You know how people’s dream cars are always like Mercedes or Ferraris or Corvettes or whatever? Mine is seriously a Civic. That is all I want.

I have ONLY had American cars, and only one of them could be described as nice, which was a ’96 Grand Am that I bought in ’99. I had that put so much money into that fucking thing to keep it running that I eventually just got rid of it and went sans auto for two years.

My current ride? ’91 Buick LeSabre given to me by my former roommates parents. Heat doesn’t work. Driver’s side window permanently stuck open a half an inch. Makes driving in winter in Chicago a blast.

The one thing that American cars do have that is great are really comfortable seats. Which, I shouldn’t need to explain, makes perfect sense.

@homofascist: Sometime between my parents’ first tin-can Civic in 1974-ish and my 2005 model, Honda figured out American tastes. It’s a very comfy drive, although most days the drive is just a few miles to the coffeehouse.

Oh, and you can slam the doors. The car wants you to. Had a friend with a old Beetle, and I could never grasp the gentle click she insisted upon.

But my favorite car might still be the mid-80s Chevette hatchback I drove until it rusted out. Sure, had to adjust the clutch too frequently, but that car just wanted to have fun.

@Pedonator: @rptrcub: @nojo: I think many of us are willing to concede that the prospect of the big 3 going under is a scary, scary thing for a lot of American workers and it’s worth considering what aid (with stipulations) can be rendered them to keep the whole industry from tanking…and taking the labor movement with it. However, what’s jarring to me about Prom’s opinion is the idea that the auto execs did nothing wrong and were the innocent victims of circumstance, and anything that may have been amiss for the past 2-3 decades has already been fixed. Bullshit.

@homofascist: Oh hai! So you’re somewhat fuctional today?

@flippin eck: There’s plenty of blame to go around. In the end, though, no matter what happens, the workers are the ones who are going to get the shaft, as is usual in this country.

@rptrcub: the workers are the ones who are going to get the drive shaft….

Fixed!

@flippin eck: I am also not dead….but it was close this morning. Nice seeing you! Next time, I’ll try to be sober enough to feel my own face.

@homofascist: @BeRightBack:@flippin eck:

What, no liveblogging from the Chicago Stinquer Meet-Up? You guys got together and didn’t tell us?

I cannot wait to get myself out to the Unicorn’s Home of Hope ™ and Change ™ to party with y’all. I am assuming you’re not moving to DeeCee with Black Eagle’s posse.

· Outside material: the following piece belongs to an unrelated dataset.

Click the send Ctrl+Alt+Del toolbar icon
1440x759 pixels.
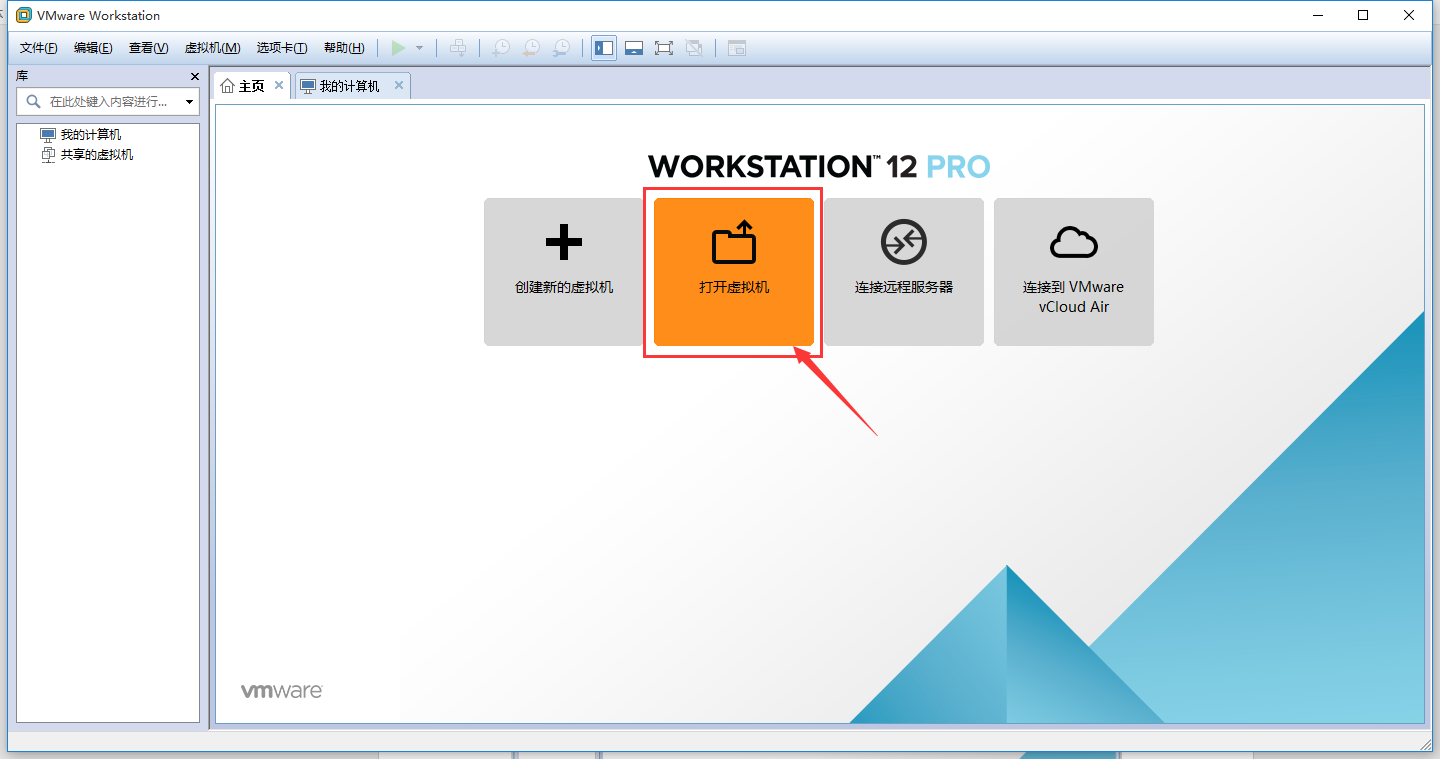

@SanFranLefty: Not so much a meet-up as just some drunken revelry those two got up to and let me partake in for awhile, when they were already bombed. Well, HF was okay, but BRB was gloriously trashed. I’m surprised he remembered I was there!

@SanFranLefty: The Hubbyfascist (HomoHubby?) put on a Christmas Party, where I proceeded to drunkenly revel with a gusto that I’m surprised didn’t result in either a blackout or a black eye. I barely able, by the time Flippin saw me, to stand without assistance, much less type. But HF and I did discuss my jealousy over his upcoming opportunity to meet you and the rest of the Stinquers soon at Obamarama, DC Edition, while I toil away here in the frozen heartland. But you’ll come visit us Blogoja-kvetchers soon, right?

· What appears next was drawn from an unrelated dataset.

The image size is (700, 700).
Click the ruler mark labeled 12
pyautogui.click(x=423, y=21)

@nojo: We can only afford Basic Cabal at the moment, but we’re saving up for an upgrade soon.

@BeRightBack:
I suspect I may be in your town at some point in 2009 for work related reasons. Hopefully it will be the warm time of year.

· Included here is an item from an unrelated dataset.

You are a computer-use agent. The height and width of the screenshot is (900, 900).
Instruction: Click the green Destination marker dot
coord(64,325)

I can’t vouch for his memory or ability to feel his face, but I am able to confirm that BRB can, in fact:

-Down impressive quantities of gin
-Repeal the advances of lecherous drunken trolls with gusto
-Bust a move on the dance floor.

@SanFranLefty: BRB has the most tenuous hold on Chicago, but between Flippin’, CB and myself, we should be holding it down in the Windy City for a while. I think I can speak for the four of us that we would love entertain anyone that comes to town.